The measure in question, part of a new bundle of election law changes passed during the 2015 legislative session, shifted the deadline back by about a month for new parties to turn in signatures allowing them to participate in a primary election. The lawsuit argues that the deadline is too early and that small political organizations such as the Libertarian and Constitution parties, which often have to re-qualify as new political parties in the state because of low supporter turnout, fundraise best after South Dakota's cold winter months.
"The big part of it is it really is hard to get the signatures at that time, especially for a newly formed party," said Ken Santema, chairman of the state's Libertarian Party.
The plaintiffs are asking the deadline be set no earlier than March 29 — the law changed the deadline to the first Tuesday in March — for a party that wants to participate in a June primary election. Laughlin McDonald, lead counsel on the case for the ACLU, said case law is clear that the early petition deadline is unconstitutional.
Republican Sen.
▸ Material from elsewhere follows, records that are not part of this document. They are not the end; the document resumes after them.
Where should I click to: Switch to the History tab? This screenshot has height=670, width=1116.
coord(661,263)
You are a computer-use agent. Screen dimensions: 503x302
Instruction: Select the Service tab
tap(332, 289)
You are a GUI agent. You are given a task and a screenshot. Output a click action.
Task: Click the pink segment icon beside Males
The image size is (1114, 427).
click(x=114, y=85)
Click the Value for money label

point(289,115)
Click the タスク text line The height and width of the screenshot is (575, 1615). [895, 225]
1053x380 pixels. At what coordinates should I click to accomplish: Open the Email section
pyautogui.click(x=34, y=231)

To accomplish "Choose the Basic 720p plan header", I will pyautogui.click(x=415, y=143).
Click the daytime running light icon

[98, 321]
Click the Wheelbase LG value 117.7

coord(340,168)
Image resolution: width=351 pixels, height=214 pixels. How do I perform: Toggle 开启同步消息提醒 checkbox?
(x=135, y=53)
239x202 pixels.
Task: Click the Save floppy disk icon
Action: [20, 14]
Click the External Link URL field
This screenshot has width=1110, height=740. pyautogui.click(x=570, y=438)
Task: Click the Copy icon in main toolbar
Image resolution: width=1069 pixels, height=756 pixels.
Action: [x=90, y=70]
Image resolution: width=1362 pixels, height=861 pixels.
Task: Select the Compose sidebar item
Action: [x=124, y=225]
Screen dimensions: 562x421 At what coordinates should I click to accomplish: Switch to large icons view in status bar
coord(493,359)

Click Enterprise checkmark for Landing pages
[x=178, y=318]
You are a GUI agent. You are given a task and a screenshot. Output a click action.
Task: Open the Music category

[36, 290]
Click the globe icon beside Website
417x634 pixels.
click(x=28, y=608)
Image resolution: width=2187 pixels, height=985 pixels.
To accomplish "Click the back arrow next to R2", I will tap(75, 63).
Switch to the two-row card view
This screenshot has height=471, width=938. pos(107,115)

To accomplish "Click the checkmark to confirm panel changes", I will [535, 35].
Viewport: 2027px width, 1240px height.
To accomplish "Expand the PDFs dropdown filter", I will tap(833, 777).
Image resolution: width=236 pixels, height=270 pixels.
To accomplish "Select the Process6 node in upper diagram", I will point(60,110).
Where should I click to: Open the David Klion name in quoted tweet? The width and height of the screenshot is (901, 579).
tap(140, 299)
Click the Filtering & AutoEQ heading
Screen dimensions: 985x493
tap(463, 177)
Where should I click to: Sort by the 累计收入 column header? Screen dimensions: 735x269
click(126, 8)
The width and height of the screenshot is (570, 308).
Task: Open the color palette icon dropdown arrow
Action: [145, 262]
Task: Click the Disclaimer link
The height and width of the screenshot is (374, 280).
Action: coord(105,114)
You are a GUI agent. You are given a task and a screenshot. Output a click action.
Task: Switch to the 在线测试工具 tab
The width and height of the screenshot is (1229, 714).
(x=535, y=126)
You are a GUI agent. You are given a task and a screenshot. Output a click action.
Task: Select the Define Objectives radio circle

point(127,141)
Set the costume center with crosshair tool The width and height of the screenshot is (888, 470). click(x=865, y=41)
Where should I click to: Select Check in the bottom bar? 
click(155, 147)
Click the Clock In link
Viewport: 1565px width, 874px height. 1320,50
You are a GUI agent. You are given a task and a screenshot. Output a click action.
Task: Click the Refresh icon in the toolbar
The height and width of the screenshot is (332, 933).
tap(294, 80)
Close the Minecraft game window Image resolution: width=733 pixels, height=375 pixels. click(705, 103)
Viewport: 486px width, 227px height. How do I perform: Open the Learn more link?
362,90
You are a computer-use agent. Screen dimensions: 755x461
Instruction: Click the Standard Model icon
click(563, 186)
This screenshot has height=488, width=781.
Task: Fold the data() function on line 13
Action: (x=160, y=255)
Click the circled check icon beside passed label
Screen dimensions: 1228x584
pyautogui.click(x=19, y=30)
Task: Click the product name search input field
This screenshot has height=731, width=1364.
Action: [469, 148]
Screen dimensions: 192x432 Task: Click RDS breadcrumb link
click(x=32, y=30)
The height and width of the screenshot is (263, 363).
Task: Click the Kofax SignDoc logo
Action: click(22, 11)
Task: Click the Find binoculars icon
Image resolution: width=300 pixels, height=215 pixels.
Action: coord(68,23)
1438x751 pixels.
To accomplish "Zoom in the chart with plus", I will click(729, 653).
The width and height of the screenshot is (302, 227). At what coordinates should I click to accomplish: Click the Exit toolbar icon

Ernie Otten, who worked on the legislation, said the election law overhaul was meant to ensure that voters have enough time to challenge candidates' nominating petitions to get on the ballot.
The lawsuit names Secretary of State Shantel Krebs and Attorney General Marty Jackley as defendants in their official capacities.
Krebs said she was aware case, but didn't comment further on the lawsuit.
Jackley also said he was aware of the lawsuit and said his office is awaiting the results of the signature-gathering process.
Liberal activist Cory Heidelberger, who is collecting signatures, said the lawsuit only addresses one of the many problems he has with the election law overhaul. The law would also prevent independent candidates from gathering petition signatures from registered Democrats or Republicans.
"This doesn't take pressure off us," Heidelberger said of activists attempting to get the law repealed.
If organizers get enough signatures by June 29, the law would be on hold until the election.